Second, the reduce step is unnecessary in Pandas so with a small number of cores, the cost of reducing cannot easily be made up by increases in throughput.

Third, there is a lot of text data in that file. Since we internally use paratext for ML datasets, it treats string fields as categorical by default. paratext maintains a hash table of unique strings to integers for each categorical column. This can slow things down if you have a large column of unique strings. You can override this setting by using the text_names parameter.

paratext.load_csv_to_dict("j.csv", text_names=["col0","col1","col2",...])

Alternatively, you can set the maximum number of levels in a categorical column with the max_levels keyword argument:

paratext.load_csv_to_dict("j.csv, max_levels=0)

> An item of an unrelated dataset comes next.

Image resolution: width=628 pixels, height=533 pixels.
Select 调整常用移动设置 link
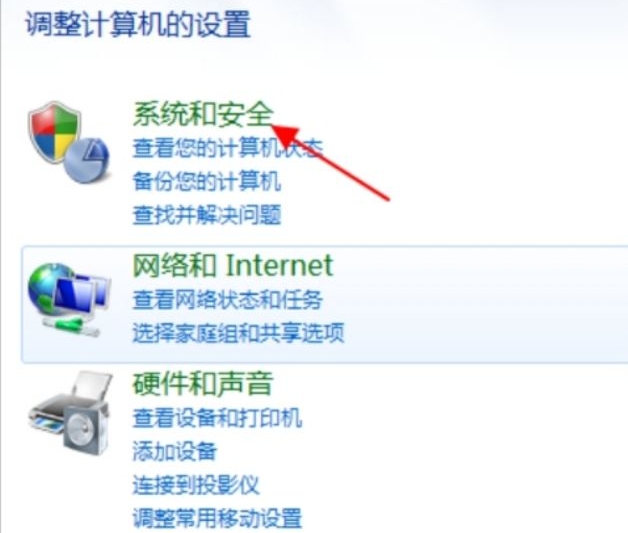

Fourth, as the benchmarks show, string creation is slow, which affects throughput relative to the I/O bandwidth for text data.

Fifth, I have not used it for a very long time. It all depends on how the NFS is tuned, the network hardware and configuration, and the workload. NFS is usually tuned for cumulative throughput across all users, but read throughput from a single workstation may be rather limited.

from paratext.

deads avatar deads commented on July 23, 2024

All of our public benchmarks were on Linux machines with multiple SSDs and at least 16 cores. Most of our internal uses of paratext is in a server environment. As such, we have not extensively optimized paratext performance for Mac OS X. However, there could be other factors to explain the differences.

Can you give more details about the file you are trying to load and the specs of your machine?

from paratext.

cottrell avatar cottrell commented on July 23, 2024

Quite likely the number of cores then. File is a sample from the UK Land Registry dataset. I wasn't careful with the file cache but always loaded the pandas run first which should make the second run faster I would think. I the benchmarks are only supposed to look good from cold state that could be it.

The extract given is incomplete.